Collect every line in the entries below that contains the word "węża", counting a line only if the case matches.

[Begin Input material]

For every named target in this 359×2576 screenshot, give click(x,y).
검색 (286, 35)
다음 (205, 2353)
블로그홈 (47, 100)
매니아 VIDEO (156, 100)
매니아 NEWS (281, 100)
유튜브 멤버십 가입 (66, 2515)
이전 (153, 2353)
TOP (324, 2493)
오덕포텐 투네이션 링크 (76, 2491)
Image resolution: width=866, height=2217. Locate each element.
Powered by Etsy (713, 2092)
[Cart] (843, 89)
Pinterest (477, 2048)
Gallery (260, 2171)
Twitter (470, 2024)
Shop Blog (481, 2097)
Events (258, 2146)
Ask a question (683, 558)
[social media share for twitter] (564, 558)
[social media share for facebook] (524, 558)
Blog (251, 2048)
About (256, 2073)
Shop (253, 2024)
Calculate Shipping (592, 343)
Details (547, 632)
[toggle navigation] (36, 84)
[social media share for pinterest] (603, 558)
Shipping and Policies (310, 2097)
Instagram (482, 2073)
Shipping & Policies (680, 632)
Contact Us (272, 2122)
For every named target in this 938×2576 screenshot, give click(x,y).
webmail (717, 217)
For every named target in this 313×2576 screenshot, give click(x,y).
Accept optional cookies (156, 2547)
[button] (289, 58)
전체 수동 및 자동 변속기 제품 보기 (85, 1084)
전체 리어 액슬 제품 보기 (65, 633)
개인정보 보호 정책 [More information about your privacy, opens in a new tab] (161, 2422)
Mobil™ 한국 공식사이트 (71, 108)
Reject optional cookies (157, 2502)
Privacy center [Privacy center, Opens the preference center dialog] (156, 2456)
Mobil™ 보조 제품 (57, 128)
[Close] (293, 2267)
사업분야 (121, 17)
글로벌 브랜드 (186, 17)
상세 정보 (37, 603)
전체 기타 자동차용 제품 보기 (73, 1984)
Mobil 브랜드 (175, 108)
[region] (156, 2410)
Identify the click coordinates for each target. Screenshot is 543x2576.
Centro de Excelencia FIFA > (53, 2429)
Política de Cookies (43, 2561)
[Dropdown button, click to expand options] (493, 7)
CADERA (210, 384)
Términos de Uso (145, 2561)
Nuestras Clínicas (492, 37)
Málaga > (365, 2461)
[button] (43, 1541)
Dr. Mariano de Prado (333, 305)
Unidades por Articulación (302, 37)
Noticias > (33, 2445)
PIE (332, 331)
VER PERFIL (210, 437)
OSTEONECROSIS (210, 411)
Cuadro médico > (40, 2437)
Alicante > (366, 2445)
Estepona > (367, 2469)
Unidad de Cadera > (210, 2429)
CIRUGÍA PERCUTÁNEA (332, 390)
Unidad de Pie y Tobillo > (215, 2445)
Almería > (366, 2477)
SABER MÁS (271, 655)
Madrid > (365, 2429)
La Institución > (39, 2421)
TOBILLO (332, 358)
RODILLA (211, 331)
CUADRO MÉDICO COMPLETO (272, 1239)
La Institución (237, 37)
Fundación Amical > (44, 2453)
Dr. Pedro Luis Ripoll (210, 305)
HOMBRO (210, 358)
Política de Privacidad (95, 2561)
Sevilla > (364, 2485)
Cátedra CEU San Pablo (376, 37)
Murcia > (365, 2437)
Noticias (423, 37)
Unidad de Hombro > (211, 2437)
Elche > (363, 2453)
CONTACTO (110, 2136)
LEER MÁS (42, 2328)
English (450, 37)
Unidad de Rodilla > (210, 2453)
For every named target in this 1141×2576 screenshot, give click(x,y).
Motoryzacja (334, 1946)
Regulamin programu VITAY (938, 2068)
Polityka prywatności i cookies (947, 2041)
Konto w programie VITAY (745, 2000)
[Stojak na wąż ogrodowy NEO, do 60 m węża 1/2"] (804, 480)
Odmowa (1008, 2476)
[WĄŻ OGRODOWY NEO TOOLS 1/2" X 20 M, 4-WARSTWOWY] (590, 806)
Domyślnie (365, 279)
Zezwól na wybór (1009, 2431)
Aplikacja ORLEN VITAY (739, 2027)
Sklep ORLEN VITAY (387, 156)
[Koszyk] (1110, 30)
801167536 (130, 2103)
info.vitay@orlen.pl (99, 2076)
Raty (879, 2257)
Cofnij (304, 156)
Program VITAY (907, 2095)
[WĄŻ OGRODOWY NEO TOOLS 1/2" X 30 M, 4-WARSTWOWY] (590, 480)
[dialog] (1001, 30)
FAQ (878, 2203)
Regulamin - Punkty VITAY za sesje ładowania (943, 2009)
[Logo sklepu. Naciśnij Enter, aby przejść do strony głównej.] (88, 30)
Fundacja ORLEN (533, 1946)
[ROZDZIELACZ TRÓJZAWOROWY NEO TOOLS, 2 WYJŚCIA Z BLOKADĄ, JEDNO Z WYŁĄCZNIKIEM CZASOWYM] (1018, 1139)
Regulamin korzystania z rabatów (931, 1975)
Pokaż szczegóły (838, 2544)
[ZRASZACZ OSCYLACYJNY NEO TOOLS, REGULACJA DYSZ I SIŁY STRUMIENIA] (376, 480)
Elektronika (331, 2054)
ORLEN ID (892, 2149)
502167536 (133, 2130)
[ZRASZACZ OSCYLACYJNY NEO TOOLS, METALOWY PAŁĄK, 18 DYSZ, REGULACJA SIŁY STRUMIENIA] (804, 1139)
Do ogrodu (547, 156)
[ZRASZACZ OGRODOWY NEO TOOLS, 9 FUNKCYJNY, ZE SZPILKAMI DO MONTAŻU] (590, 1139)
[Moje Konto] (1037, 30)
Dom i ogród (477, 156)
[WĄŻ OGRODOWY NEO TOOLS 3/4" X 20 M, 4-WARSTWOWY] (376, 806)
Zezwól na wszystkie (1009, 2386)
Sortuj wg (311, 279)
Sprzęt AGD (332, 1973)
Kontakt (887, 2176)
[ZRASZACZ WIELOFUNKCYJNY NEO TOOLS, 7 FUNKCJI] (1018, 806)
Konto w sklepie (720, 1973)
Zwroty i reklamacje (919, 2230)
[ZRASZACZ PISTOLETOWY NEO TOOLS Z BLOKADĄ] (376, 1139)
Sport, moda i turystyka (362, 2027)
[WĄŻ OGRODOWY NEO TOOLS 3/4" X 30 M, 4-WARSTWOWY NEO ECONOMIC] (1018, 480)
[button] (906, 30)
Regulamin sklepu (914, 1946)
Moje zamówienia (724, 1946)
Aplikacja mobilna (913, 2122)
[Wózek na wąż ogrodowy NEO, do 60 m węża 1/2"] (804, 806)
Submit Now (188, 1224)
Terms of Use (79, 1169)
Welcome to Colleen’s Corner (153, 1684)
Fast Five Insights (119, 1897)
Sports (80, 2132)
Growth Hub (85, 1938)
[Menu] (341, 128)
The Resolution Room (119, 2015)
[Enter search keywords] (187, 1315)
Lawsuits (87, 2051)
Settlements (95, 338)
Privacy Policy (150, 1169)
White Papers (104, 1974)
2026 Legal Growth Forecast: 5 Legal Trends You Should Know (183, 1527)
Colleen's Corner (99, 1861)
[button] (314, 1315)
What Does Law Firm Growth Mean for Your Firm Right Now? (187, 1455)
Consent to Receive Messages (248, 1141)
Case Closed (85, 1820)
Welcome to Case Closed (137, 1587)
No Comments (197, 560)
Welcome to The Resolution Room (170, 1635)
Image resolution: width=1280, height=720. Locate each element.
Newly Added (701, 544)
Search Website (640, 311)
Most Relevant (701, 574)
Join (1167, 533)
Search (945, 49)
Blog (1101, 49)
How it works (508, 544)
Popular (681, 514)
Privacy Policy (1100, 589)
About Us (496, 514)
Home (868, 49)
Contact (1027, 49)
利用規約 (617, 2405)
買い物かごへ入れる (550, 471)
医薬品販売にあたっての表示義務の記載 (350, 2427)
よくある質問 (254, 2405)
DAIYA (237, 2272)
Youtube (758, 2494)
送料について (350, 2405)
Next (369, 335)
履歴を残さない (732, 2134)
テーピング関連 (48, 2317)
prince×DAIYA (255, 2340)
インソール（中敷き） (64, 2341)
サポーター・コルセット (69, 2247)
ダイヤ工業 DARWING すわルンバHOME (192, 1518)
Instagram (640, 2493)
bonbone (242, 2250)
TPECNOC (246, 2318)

[End Input material]

> **Solution below**:
[Stojak na wąż ogrodowy NEO, do 60 m węża 1/2"] (804, 480)
[Wózek na wąż ogrodowy NEO, do 60 m węża 1/2"] (804, 806)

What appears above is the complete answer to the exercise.